A spin-off minigame based on the Yakuza series, Streets of Kamurocho, was released as part of Sega's 60th anniversary celebration. It was developed by Empty Clip Studios and was only available for Windows via Steam on October 17–19, 2020.

Other media

Comics
Three six-part comic strip series based upon the games appeared in Sonic the Comic in the early 1990s (along with several other adaptations of popular Sega franchises). The first two of these were written by Mark Millar, while the third (and a Poster Mag story) was written by Nigel Kitching. These three stories are an alternate continuity from the games and do not feature Adam. A graphic novel compilation of the original four-part "Streets of Rage" strip was released as a book titled Streets of Rage: Bad City Fighters in the UK in 1994.

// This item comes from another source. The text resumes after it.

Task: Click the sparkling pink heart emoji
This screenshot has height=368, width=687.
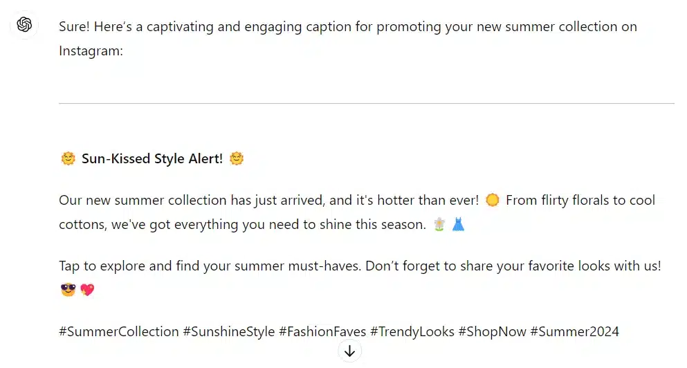Action: (x=87, y=290)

The first story, entitled simply Streets of Rage, involved Axel, Blaze, and Max quitting the highly corrupt police force in order to do more good as vigilantes, taking down Max's ex-partner; the crime lord and martial artist Hawk. The next serial, Skates' Story, introduced Skates, delinquent stepson of Murphy, a friend of Axel and his team and one of the few honest cops left on the force, who was unwillingly drawn into joining Axel's group after his stepfather was killed by Mr. X. The third and final story, The Only Game In Town, involved the Syndicate unleashing an army of street gangs. The Poster Mag story The Facts of Life features Axel, Blaze, Skate, and Max.

Music

The game's soundtrack was acclaimed, with several soundtrack albums being released. The soundtracks were composed by Yuzo Koshiro. Another musician, Motohiro Kawashima, helped on the second, providing a few tracks, and making almost half of the tracks for the third. Three soundtrack CDs were released in all, each of which now sell for high prices at auction and in Japanese markets.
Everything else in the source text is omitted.